Mi piacerebbe in certi casi saper suonare uno strumento a fiato, che se ci
penso non ho neppure mai ascoltato, forse una tromba dal suono molto fioco, l’imboccatura
semplice, dei tasti diatonici, capace di esprimere quasi un canto melodioso e dolce,
ben riconoscibile. Giro dalle parti di un giardino alberato, osservo davanti a
me, nella scarsa luce intorno alle siepi e alle panchine vuote, qualcosa che
potrei aver dimenticato ieri o qualche tempo addietro: un libro sgualcito, una
penna a sfera di cui adesso non saprei che farmene, oppure un grande fazzoletto
grigio che qualche volta porto legato attorno al collo, ad evitare che il
fresco della sera possa regalarmi un forte mal di gola.
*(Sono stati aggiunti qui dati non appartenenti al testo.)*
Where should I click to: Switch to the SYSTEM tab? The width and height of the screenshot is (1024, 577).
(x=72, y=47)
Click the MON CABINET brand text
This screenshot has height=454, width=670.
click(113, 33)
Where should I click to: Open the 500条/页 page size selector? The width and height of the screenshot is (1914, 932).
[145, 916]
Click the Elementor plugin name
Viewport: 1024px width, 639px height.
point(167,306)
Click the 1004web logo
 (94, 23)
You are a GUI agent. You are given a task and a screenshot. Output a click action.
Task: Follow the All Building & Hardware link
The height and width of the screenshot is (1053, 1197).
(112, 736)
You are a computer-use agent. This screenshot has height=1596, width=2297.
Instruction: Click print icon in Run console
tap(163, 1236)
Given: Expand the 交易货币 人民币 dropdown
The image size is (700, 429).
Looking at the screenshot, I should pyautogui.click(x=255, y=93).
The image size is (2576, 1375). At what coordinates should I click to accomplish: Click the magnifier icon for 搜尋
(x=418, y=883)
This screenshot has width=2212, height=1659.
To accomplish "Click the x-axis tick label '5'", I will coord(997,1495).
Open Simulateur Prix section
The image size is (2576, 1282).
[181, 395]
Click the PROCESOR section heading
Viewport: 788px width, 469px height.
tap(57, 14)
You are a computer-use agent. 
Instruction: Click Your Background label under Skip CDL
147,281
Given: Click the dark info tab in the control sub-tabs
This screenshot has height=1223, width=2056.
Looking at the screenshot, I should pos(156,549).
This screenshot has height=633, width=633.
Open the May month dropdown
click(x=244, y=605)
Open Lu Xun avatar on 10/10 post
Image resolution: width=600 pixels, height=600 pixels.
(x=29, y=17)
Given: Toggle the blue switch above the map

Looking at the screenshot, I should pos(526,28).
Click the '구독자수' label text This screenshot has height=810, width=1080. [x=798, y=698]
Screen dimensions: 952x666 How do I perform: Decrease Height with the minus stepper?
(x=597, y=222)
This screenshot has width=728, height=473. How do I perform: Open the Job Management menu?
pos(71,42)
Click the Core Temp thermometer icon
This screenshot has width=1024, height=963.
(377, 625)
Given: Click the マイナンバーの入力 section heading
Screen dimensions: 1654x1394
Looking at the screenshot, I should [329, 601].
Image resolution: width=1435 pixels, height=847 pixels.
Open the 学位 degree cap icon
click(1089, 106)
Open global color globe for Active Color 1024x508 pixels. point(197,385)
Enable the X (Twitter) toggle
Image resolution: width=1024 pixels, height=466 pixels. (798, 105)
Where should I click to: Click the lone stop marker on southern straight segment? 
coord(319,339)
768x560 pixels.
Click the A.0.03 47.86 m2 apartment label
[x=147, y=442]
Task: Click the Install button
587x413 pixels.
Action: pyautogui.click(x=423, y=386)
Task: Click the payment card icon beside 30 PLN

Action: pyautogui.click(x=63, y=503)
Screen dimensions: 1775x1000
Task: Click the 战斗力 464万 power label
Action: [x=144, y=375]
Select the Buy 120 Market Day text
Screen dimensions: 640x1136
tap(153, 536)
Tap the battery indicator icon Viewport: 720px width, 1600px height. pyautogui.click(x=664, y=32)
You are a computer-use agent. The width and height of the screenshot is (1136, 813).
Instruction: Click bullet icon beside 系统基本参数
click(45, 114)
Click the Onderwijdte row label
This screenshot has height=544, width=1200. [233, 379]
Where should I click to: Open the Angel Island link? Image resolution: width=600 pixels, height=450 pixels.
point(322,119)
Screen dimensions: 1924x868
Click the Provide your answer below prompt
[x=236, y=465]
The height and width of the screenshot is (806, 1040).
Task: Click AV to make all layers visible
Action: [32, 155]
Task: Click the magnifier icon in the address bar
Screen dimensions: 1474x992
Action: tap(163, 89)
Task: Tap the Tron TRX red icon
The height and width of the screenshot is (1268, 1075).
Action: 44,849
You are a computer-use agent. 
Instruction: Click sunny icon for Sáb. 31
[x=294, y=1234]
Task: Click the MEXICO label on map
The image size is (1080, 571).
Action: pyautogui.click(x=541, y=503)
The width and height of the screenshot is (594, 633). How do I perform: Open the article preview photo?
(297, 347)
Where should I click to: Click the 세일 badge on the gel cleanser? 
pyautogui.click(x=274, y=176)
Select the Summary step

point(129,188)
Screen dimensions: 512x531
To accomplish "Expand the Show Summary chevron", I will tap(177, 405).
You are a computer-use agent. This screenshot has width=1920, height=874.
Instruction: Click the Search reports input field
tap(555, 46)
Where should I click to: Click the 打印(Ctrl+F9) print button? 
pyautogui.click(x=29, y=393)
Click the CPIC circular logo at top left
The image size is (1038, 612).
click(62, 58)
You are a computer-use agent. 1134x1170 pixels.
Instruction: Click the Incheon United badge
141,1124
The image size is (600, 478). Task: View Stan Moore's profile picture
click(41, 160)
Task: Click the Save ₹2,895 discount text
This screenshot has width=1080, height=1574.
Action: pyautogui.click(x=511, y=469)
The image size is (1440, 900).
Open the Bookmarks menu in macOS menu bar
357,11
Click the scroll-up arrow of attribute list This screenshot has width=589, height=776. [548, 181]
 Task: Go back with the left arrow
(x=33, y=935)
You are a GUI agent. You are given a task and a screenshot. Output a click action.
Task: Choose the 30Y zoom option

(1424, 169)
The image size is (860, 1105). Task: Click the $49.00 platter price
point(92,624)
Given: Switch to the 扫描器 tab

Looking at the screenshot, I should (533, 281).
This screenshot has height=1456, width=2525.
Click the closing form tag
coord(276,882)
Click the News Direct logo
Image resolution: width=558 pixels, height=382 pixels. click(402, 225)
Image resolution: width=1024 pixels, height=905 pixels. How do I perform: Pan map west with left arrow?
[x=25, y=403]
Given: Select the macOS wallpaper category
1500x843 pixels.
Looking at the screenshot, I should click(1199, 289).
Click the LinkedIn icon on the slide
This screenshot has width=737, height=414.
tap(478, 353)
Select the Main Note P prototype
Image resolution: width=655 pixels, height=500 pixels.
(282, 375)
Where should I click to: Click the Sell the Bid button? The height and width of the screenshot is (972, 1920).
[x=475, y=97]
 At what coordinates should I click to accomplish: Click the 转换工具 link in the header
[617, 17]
Il mio cane mi osserva,
senza comprendere, disinteressato ai miei giochi.
In quella
zona in qualche caso incontro qualcuno con la mia stessa inquietudine, ed
allora ci fermiamo e ci mettiamo a parlare del nostro piccolo paese, delle
scarse novità su cui girano insistentemente delle strane voci, di qualcuno che purtroppo
recentemente ci ha lasciato, oppure anche di ciò su cui dobbiamo indubbiamente tornare
ad occuparci, presto, tra poco, appena giunte le prime luci del nuovo giorno. Tutti,
ad esempio, hanno saputo qualcosa del nostro Ufficio Postale, ed ognuno ha
tirato fuori da sé una propria opinione, come se fosse inevitabile dire la
propria intorno ad un argomento così importante eppure poco chiaro. Forse
chiuderanno quella sede, si dice sempre con più insistenza tra la gente, e forse
i cittadini di Calci dovranno arrivare fino a Pisa o a San Giuliano per spedire
una semplice raccomandata, o per pagare una bolletta ormai in scadenza. Sembra
incredibile che qualsiasi novità che arriva ogni poco tempo ad investirci sia
sempre negativa. Il mio cane mi osserva con sguardo comprensivo, come capisse
quanto possa essere antipatica la coscienza per qualcosa che peggiora sempre, poco
per volta, fino a mostrarsi quasi inumana questa sensazione, o incomprensibile,
come un effetto diretto dello scetticismo che con troppa facilità manifestiamo
spesso. Il conoscente che mi ascolta resta in silenzio, forse ha delle opinioni
che non desidera farmi conoscere, e delle quali peraltro io probabilmente non
mi curerei.
Poi torno
verso casa, ancora da solo, però mi fermo accanto al muro di una vecchia casa
del paese per intonare col mio strumento un’aria della quale sono sicuro all’improvviso
di ricordare almeno qualche nota. Mi piace immettere in quella melodia qualcosa
di me, dei miei pensieri, delle mie scarse distrazioni, anche se la magia
sonora appena avvertibile che lascio spandere dura troppo poco, appena il tempo
di rivelare che ero qui, che sono transitato lungo questa via, che ho infuso
nell’aria il mio segnale. In piazza Cairoli, nell’abitato di Calci, c’è la
torre campanaria della Pieve che a quest’ora sembra emergere dal buio, e con la
sua possenza riesce a dare un aspetto difensivo a tutte le costruzioni attorno.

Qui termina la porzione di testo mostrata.